=== Soal Latihan ===
- A) Tuliskan kembali sebagian teks halaman dengan mengganti "RUPSLB" menjadi "RUPS Luar Biasa". Mulailah pada kata-kata "Untuk menindaklanjuti restu" dan berhentilah setelah "Rp324 per lembar.".
- B) Rangkumlah teks halaman dalam dua kalimat.
***** Teks Halaman *****
Nyaman tanpa iklan. Langganan BisnisPro

OPINI : Menakar Merger Bank Dinar dan Bank Oke. Sama-Sama Dikuasi Apro Financial

Bank Dinar dan Bank Oke dimiliki Apro Financial Co  Ltd sebagai pemegang saham pengendali, sehingga merger dapat berjalan dengan mulus.

Bisnis.com, JAKARTA – Otoritas Jasa Keuangan (OJK) telah memberikan pernyataan efektif atas rencana akuisisi PT Bank Dinar Tbk dan PT Bank Oke Indonesia.

Untuk menindaklanjuti restu OJK, Bank Dinar langsung menggelar Rapat Umum Pemegang Saham Luar Biasa (RUPSLB) pada 11 Maret 2019 (Kontan, 13 Maret). Apa saja yang patut dipertimbangkan dalam merger itu?

RUPSLB itu membuahkan hasil antara lain sebagai berikut. Pertama, rapat menyetujui rencana penggabungan Bank Dinar dengan Bank Oke.

Kedua, rapat menyetujui untuk membeli saham pemegang saham minoritas yang tidak menyetujui penggabungan dengan harga Rp390 per lembar lebih tinggi dari harga wajar Rp324 per lembar.
***** Data yang Diberikan *****
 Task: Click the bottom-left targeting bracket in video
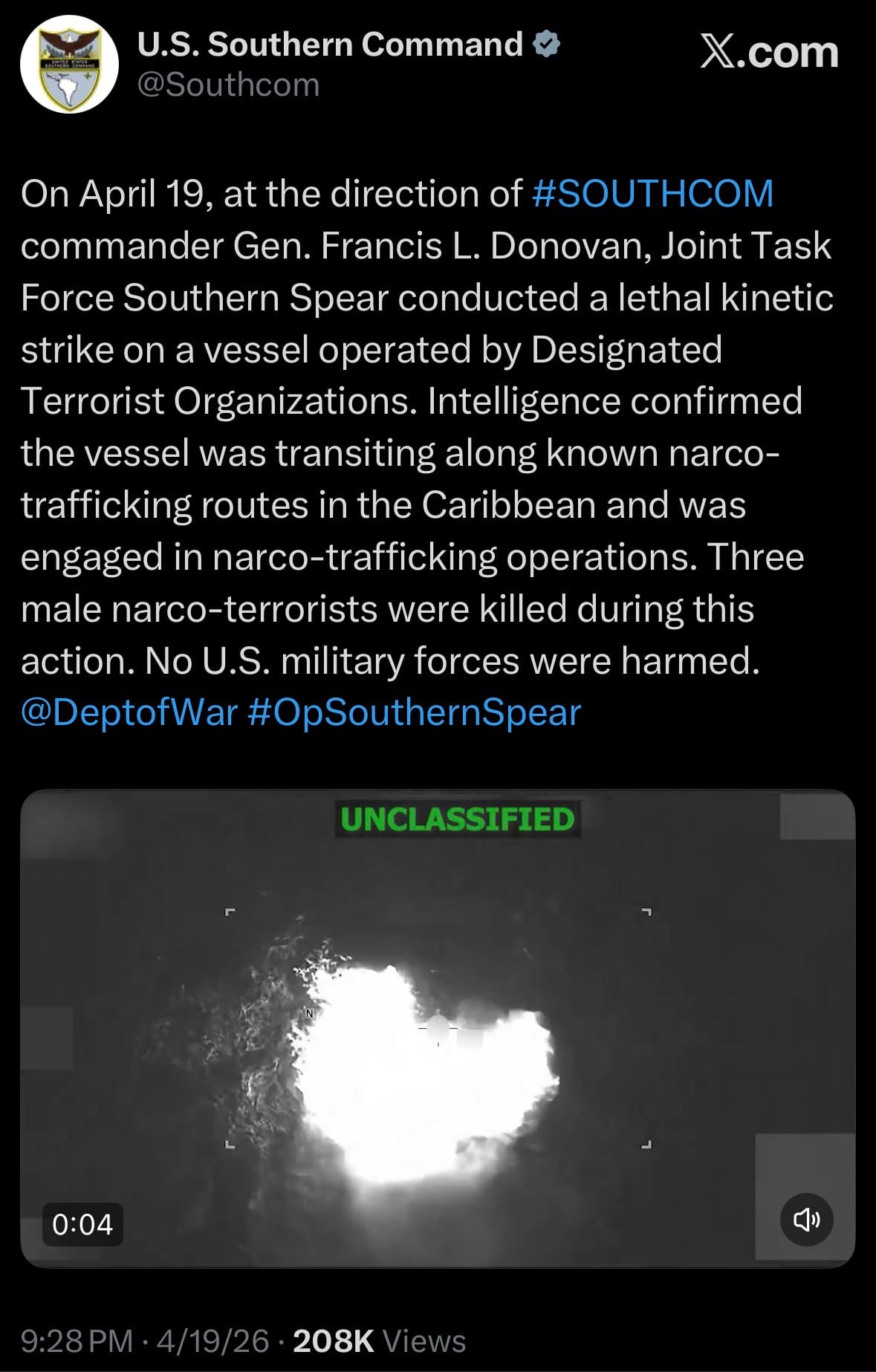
*****
=== Jawaban Latihan ===
- A)
Untuk menindaklanjuti restu OJK, Bank Dinar langsung menggelar Rapat Umum Pemegang Saham Luar Biasa (RUPS Luar Biasa) pada 11 Maret 2019 (Kontan, 13 Maret). Apa saja yang patut dipertimbangkan dalam merger itu?

RUPS Luar Biasa itu membuahkan hasil antara lain sebagai berikut. Pertama, rapat menyetujui rencana penggabungan Bank Dinar dengan Bank Oke.

Kedua, rapat menyetujui untuk membeli saham pemegang saham minoritas yang tidak menyetujui penggabungan dengan harga Rp390 per lembar lebih tinggi dari harga wajar Rp324 per lembar.

- B) OJK telah memberikan pernyataan efektif atas rencana akuisisi PT Bank Dinar Tbk dan PT Bank Oke Indonesia, yang sama-sama dimiliki Apro Financial Co Ltd sebagai pemegang saham pengendali. Sebagai tindak lanjut, RUPSLB Bank Dinar pada 11 Maret 2019 menyetujui penggabungan kedua bank serta pembelian saham pemegang saham minoritas yang tidak menyetujui penggabungan dengan harga Rp390 per lembar, lebih tinggi dari harga wajar Rp324 per lembar.